My father sometimes wanted me to wake him up to go to work. One night
Calvin came over unexpectedly. My thought was, that I just couldnt let him have
come all the way from East Cleveland just to go right back. I forgot to wake my
father up, but I think he woke up on his own. Calvin and I had been on the porch so
I knew when my father would pull out of the garage he'd turn to go in front of the
house to make sure everything looked okay and that the windows and doors were
all shut. I had Calvin to come in and hide on the sun porch, which was actually my
brothers bedroom. Well, wouldn't you know, this night my father decides not to
take my word that everybody was in their beds.
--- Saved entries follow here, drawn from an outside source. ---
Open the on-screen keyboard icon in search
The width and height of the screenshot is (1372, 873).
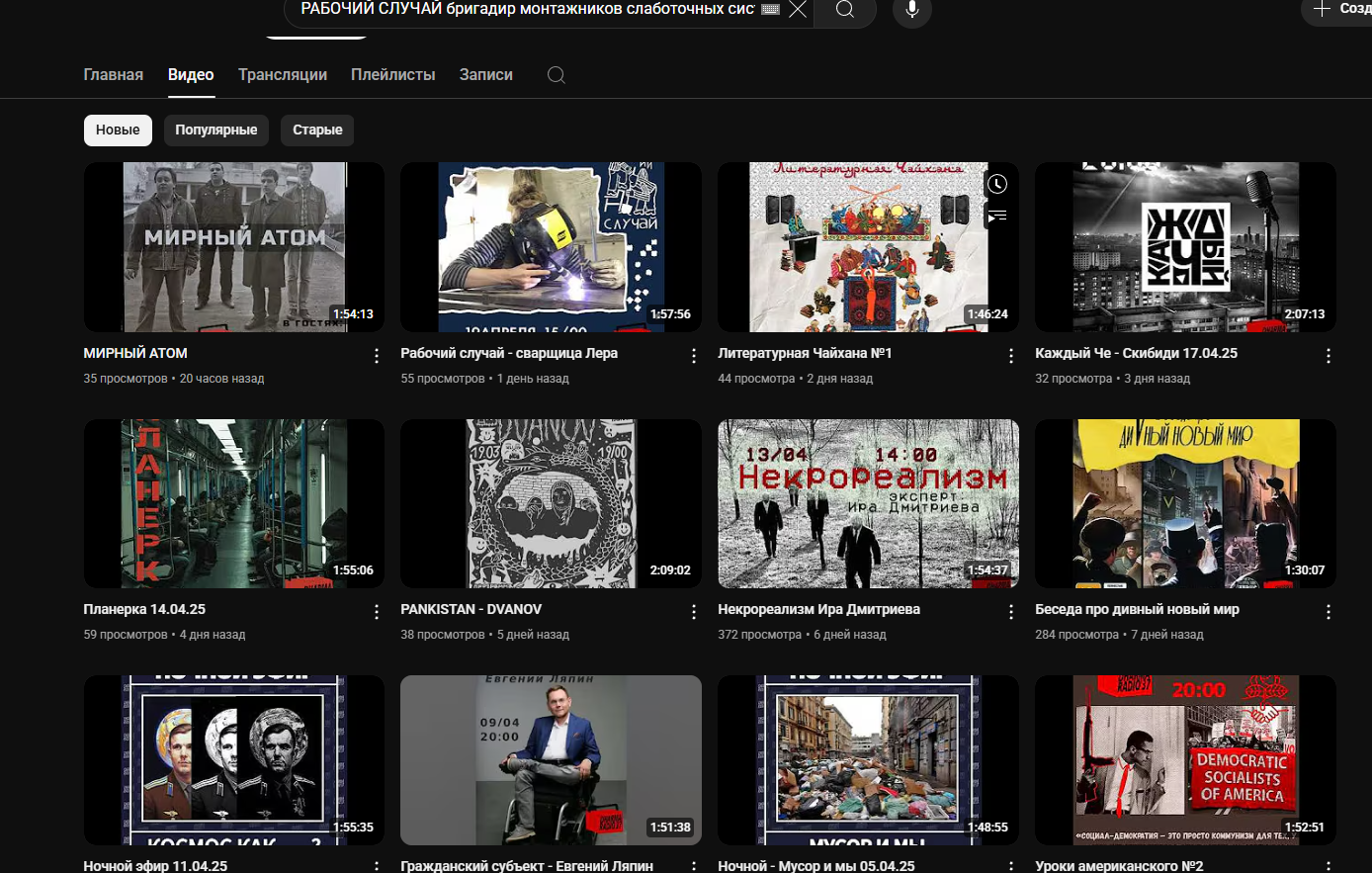tap(771, 10)
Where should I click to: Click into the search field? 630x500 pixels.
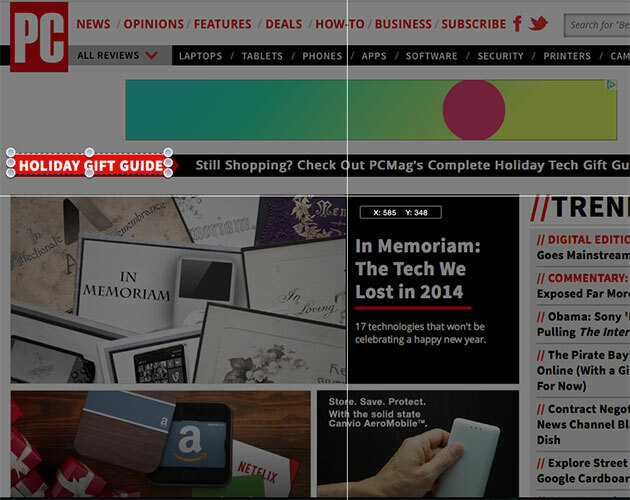[x=597, y=25]
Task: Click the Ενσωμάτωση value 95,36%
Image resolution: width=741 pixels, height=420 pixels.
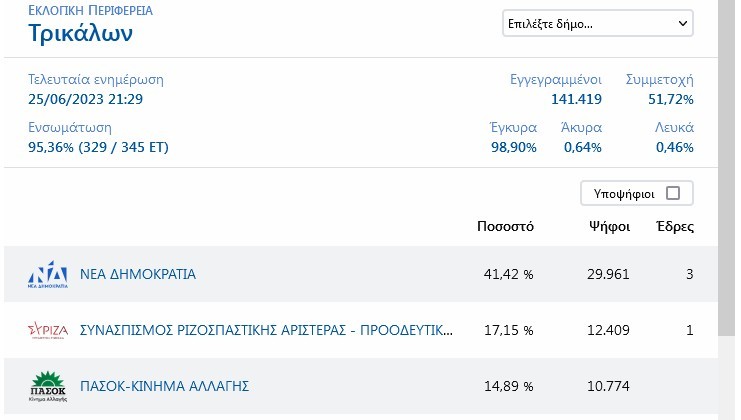Action: pyautogui.click(x=98, y=148)
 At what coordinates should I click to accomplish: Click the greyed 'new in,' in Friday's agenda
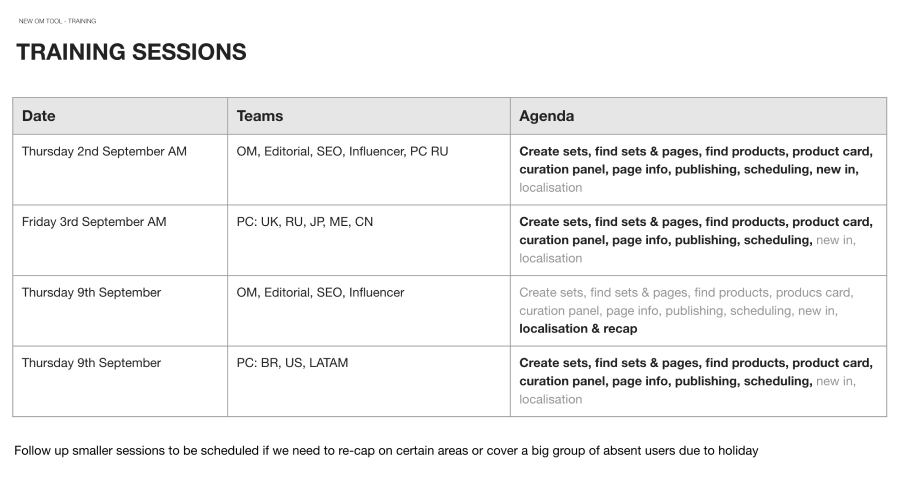pos(836,240)
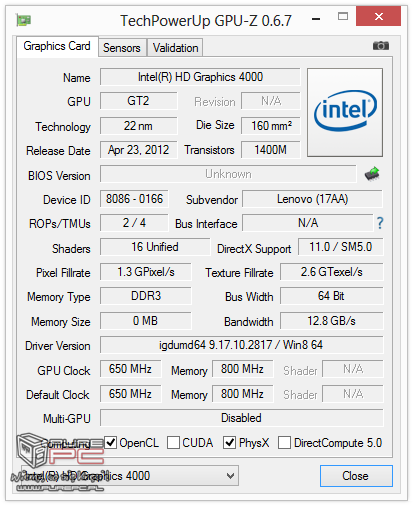Click the BIOS save chip icon
The height and width of the screenshot is (508, 416).
[x=372, y=174]
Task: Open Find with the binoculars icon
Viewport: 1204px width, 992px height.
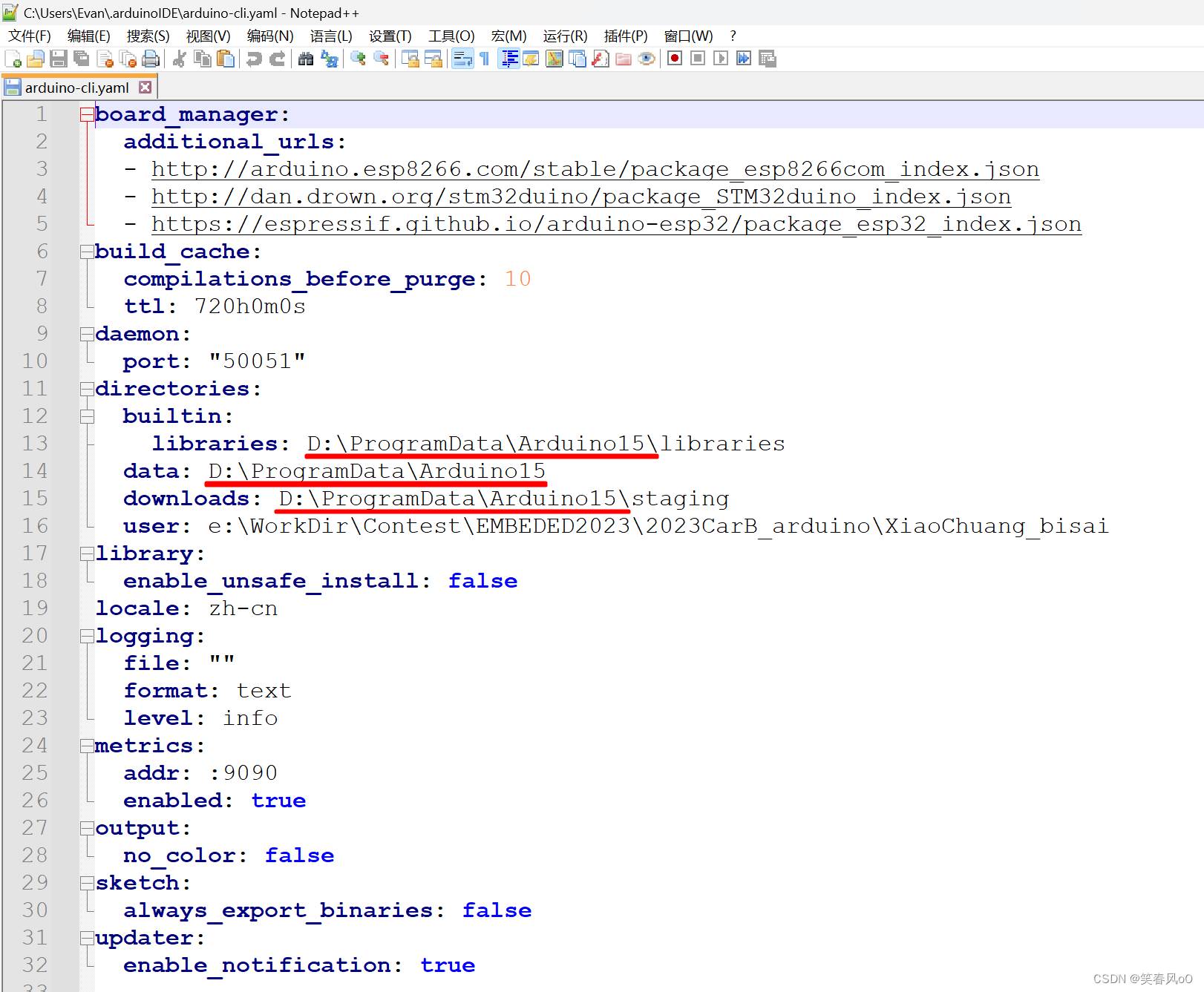Action: pos(306,59)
I was behind him and he was
walking straight for my brothers bedroom, and...

STRONG WINGS
I was 19, I had finished high school and I really wanted to leave town. I had
started to take some classes at a local college, and had not established a major but
was thinking on the line of dietetic technology. It was a desire of mine however to
become a nurse at one time but after considering how much of a cry baby I was
that I concluded, how can I help someone in pain if I am going to be standing there
crying with them? I then decided that I would become a dietician. I started taking
some regular courses but didnt pursue the career of a dietician. Any way as the
story goes I said, I'm leaving home because my wings are strong and I cant stay
under Mas wings forever. I said to my older sisters, Just because you all did not
leave home at my age, doesnt mean that I am not going to. You all were just
scared. My grandmother said if you go, I know you will not go back to college.
Of course I said, Yes I will. Of course, she was right, I never went back.